Sex-specific temporal trends in ambulatory heart failure incidence, mortality and hospitalisation in Ontario, Canada from 1994 to 2013: a population-based cohort study
Sun LY, Mielniczuk LM, Liu PP, Beanlands RS, Chih S, Davies R, Coutinho T, Lee DS, Austin PC, Bader EA, Tu JV. BMJ Open. 2020; 10(11):e044126. Epub 2020 Nov 26. DOI: https://doi.org/10.1136/bmjopen-2020-044126
Objectives — To examine the temporal trends in mortality and heart failure (HF) hospitalisation in ambulatory patients following a new diagnosis of HF.
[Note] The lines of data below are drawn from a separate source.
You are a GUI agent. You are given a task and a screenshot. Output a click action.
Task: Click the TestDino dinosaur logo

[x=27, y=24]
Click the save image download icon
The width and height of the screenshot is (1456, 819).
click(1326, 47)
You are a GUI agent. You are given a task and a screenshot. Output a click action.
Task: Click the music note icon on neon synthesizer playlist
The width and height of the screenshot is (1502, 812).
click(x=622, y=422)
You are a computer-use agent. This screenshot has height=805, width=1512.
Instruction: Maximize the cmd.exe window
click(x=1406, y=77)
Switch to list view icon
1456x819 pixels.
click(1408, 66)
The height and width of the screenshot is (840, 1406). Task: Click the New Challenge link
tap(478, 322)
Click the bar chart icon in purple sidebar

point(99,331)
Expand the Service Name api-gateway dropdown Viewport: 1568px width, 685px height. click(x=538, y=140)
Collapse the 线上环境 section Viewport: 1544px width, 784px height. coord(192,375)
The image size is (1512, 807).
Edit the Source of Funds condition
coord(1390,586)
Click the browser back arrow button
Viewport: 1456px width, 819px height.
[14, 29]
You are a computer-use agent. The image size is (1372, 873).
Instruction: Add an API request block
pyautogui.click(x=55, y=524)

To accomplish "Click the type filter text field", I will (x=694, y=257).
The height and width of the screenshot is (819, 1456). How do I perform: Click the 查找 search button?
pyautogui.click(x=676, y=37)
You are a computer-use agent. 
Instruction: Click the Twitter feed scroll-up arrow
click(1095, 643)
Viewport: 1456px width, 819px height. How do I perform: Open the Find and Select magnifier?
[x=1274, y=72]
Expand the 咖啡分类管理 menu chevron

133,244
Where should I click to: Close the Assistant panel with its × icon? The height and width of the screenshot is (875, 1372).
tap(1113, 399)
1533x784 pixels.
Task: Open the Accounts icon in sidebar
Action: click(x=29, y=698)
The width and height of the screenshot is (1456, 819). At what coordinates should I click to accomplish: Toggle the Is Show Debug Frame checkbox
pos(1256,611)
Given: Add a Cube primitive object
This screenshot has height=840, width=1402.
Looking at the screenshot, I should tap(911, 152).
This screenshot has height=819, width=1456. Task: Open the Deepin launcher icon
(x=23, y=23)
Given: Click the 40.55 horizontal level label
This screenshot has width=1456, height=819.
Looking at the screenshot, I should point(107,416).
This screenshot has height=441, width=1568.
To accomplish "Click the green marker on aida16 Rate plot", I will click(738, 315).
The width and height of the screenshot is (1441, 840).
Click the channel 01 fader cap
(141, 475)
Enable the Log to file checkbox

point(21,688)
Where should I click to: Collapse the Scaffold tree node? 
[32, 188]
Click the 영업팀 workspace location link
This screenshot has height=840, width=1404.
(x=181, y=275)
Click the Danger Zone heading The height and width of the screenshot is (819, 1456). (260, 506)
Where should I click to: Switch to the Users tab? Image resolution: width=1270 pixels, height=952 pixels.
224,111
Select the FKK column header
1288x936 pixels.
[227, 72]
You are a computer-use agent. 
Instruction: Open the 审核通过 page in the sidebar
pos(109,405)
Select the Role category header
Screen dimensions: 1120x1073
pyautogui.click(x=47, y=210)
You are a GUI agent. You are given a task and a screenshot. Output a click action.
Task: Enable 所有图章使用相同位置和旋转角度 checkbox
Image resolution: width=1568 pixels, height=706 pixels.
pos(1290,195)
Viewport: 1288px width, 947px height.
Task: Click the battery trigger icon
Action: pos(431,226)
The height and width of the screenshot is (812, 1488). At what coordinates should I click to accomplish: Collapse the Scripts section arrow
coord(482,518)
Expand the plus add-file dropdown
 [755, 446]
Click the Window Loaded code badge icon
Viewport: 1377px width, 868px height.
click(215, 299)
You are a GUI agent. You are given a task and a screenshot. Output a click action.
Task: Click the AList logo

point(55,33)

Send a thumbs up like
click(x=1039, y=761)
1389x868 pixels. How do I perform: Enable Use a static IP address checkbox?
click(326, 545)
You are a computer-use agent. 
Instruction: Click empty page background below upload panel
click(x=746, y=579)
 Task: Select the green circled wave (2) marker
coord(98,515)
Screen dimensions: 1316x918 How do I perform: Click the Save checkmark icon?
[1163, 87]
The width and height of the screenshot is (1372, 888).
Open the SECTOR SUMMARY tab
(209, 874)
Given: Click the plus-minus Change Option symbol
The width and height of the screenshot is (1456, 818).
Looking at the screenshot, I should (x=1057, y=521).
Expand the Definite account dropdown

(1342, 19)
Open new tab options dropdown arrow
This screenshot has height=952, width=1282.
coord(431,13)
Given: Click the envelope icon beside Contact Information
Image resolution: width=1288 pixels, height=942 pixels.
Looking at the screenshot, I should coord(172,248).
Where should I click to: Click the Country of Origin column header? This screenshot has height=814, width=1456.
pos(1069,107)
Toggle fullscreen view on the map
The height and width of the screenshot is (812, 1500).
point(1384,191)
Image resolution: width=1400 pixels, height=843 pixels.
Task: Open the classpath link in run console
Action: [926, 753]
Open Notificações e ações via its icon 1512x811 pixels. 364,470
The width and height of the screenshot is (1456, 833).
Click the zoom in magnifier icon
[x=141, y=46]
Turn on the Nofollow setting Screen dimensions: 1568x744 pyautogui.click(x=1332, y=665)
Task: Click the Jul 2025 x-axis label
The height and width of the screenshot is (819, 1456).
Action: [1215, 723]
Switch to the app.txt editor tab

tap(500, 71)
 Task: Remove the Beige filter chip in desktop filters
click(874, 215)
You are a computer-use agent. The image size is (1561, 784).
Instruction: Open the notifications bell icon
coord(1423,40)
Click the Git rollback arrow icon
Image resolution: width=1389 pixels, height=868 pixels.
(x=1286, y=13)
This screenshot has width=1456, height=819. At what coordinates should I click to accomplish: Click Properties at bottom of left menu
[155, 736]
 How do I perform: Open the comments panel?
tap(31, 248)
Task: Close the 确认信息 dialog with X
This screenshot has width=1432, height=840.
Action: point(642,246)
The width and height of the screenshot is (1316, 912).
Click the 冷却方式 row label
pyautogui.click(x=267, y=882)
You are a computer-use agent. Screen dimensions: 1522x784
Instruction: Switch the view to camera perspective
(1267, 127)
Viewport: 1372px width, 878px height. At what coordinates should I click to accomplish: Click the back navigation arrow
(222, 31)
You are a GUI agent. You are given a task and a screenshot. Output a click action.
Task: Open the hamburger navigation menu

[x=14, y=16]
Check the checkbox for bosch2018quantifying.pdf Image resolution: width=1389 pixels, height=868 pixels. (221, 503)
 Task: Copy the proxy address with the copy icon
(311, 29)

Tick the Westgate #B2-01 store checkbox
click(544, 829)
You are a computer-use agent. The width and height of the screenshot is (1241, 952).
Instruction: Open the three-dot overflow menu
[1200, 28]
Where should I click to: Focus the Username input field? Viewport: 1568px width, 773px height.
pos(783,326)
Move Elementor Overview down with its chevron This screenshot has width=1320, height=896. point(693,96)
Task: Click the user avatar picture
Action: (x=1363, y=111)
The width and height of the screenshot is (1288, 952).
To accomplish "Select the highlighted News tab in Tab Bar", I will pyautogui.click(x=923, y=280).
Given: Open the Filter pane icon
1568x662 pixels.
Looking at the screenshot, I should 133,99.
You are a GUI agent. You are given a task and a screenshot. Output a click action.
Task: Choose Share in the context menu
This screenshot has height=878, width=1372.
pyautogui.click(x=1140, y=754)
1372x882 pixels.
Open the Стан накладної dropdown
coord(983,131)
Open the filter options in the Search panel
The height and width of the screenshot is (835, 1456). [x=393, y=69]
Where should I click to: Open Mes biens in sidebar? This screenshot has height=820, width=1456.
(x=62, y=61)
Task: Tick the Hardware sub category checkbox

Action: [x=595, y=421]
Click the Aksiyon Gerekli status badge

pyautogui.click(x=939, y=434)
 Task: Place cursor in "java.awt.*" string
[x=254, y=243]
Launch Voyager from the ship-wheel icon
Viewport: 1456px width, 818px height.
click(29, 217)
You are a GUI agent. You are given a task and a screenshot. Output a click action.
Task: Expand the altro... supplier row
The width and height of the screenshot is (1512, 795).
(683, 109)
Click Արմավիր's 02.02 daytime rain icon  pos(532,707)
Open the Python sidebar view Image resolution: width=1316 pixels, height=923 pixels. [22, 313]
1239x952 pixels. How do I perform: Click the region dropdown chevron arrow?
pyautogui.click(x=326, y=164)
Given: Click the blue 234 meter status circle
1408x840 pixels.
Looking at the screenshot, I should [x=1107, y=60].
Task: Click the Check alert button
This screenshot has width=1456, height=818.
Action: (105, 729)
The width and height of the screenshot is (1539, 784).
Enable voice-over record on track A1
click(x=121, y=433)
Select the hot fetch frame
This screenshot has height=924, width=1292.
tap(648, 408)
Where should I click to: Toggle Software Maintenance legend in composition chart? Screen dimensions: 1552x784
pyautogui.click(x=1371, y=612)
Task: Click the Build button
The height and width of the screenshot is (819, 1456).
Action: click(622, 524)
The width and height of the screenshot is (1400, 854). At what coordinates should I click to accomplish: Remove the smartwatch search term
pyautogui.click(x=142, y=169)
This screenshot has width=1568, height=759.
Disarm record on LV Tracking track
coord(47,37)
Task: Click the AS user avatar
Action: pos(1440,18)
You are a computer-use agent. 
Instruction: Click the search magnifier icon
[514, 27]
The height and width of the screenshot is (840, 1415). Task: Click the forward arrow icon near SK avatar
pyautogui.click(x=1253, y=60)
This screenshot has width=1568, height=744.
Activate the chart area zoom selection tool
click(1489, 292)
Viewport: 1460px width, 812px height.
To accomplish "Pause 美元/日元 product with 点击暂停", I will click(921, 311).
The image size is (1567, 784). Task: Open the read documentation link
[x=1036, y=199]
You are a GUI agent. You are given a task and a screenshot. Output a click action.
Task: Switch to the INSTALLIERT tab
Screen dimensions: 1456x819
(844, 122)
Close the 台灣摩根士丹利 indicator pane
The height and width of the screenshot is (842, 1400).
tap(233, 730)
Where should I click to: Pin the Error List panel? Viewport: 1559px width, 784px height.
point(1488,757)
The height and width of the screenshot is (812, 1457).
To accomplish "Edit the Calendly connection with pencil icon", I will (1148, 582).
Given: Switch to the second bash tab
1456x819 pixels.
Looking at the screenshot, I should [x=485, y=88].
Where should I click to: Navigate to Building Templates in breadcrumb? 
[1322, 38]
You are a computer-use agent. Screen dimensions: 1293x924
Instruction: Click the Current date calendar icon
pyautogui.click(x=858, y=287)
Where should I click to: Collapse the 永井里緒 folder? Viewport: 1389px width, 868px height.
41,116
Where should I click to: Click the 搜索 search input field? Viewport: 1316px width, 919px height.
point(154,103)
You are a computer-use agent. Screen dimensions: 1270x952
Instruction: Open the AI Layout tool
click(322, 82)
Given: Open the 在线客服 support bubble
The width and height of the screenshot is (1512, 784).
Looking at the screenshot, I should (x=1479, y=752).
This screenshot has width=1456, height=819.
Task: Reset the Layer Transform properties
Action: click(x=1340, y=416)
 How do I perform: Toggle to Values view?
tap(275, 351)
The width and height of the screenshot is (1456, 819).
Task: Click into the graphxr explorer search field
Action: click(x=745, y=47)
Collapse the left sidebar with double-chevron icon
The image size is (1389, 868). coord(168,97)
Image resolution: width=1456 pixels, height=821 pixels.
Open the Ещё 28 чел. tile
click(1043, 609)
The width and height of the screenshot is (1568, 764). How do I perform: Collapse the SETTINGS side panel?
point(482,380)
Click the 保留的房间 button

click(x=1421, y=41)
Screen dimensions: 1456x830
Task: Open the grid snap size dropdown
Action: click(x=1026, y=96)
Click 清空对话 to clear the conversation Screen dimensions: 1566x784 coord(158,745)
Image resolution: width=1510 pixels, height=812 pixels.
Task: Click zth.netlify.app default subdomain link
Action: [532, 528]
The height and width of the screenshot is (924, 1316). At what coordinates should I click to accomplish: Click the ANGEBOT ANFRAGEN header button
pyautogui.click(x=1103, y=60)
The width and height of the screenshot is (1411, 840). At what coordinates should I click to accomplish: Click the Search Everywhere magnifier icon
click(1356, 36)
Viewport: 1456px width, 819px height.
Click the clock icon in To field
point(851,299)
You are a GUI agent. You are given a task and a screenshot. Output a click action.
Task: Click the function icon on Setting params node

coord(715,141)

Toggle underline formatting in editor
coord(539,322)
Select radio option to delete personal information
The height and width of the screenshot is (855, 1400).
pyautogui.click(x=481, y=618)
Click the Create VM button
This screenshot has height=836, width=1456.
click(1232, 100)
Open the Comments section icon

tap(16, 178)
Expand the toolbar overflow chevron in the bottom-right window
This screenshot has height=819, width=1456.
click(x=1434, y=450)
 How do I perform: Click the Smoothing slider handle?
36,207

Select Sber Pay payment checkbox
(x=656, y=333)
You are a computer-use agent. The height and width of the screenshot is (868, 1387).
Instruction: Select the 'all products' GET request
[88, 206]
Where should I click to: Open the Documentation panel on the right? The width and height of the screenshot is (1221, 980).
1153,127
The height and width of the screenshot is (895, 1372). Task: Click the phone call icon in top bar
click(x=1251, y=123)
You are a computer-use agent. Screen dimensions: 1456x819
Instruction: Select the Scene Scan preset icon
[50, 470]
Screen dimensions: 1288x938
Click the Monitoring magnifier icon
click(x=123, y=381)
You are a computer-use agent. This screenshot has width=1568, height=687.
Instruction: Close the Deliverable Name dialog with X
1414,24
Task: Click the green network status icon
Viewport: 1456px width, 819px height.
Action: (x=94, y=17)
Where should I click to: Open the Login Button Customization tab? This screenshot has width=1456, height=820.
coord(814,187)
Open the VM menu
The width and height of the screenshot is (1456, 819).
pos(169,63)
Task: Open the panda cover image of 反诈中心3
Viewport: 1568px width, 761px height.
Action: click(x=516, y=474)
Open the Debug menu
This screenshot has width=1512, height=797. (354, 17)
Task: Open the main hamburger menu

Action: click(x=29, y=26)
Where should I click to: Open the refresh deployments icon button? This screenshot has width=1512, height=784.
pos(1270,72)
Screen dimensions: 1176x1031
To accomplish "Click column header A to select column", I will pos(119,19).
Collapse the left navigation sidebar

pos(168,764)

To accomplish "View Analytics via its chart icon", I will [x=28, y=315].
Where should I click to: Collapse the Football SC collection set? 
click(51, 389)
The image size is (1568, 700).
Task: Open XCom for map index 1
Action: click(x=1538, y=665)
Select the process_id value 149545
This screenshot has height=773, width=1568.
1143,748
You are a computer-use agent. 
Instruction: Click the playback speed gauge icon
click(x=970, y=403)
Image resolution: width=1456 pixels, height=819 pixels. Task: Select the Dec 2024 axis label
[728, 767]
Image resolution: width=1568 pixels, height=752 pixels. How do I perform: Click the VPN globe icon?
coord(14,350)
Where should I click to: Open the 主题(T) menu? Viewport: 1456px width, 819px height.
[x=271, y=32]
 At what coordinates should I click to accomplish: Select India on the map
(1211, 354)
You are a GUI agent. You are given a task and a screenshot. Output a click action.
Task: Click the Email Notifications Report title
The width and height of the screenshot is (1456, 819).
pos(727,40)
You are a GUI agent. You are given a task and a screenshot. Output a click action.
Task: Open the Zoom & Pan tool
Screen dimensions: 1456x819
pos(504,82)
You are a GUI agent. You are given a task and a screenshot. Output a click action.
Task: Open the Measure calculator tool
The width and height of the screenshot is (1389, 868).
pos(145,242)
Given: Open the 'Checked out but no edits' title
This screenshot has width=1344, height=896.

Design — Retrospective cohort study
Setting — Outpatient
Participants — Ontario residents who were diagnosed with HF in an outpatient setting between 1994 and 2013.
Primary and Secondary Outcome Measures — The primary outcome was all-cause mortality within 1 year of diagnosis and the secondary outcome was HF hospitalisation within 1 year. Risks of mortality and hospitalisation were calculated using the Kaplan-Meier method and the relative hazard of death was assessed using multivariable Cox proportional hazard models.
Results — A total of 352 329 patients were studied (50% female). During the study period, there was a greater decline in age standardised 1-year mortality rates (AMR) in men (33%) than in women (19%). Specifically, female AMR at 1 year was 10.4% (95% CI 9.1% to 12.0%) in 1994 and 8.5% (95% CI 7.5% to 9.5%) in 2013, and male AMR at 1 year was 12.3% (95% CI 11.1% to 13.7%) in 1994 and 8.3% (95% CI 7.5% to 9.1%) in 2013. Conversely, age standardised HF hospitalisation rates declined in men (11.4% (95% CI 10.1% to 12.9%) in 1994 and 9.1% (95% CI 8.2% to 10.1%) in 2013) but remained unchanged in women (9.7% (95% CI 8.3% to 11.3%) in 1994 and 9.8% (95% CI 8.6% to 11.0%) in 2013).
Conclusion — Among patients with HF over a 20-year period, there was a greater improvement in the prognosis of men compared with women. Further research should focus on the determinants of this disparity and ways to reduce this gap in outcomes.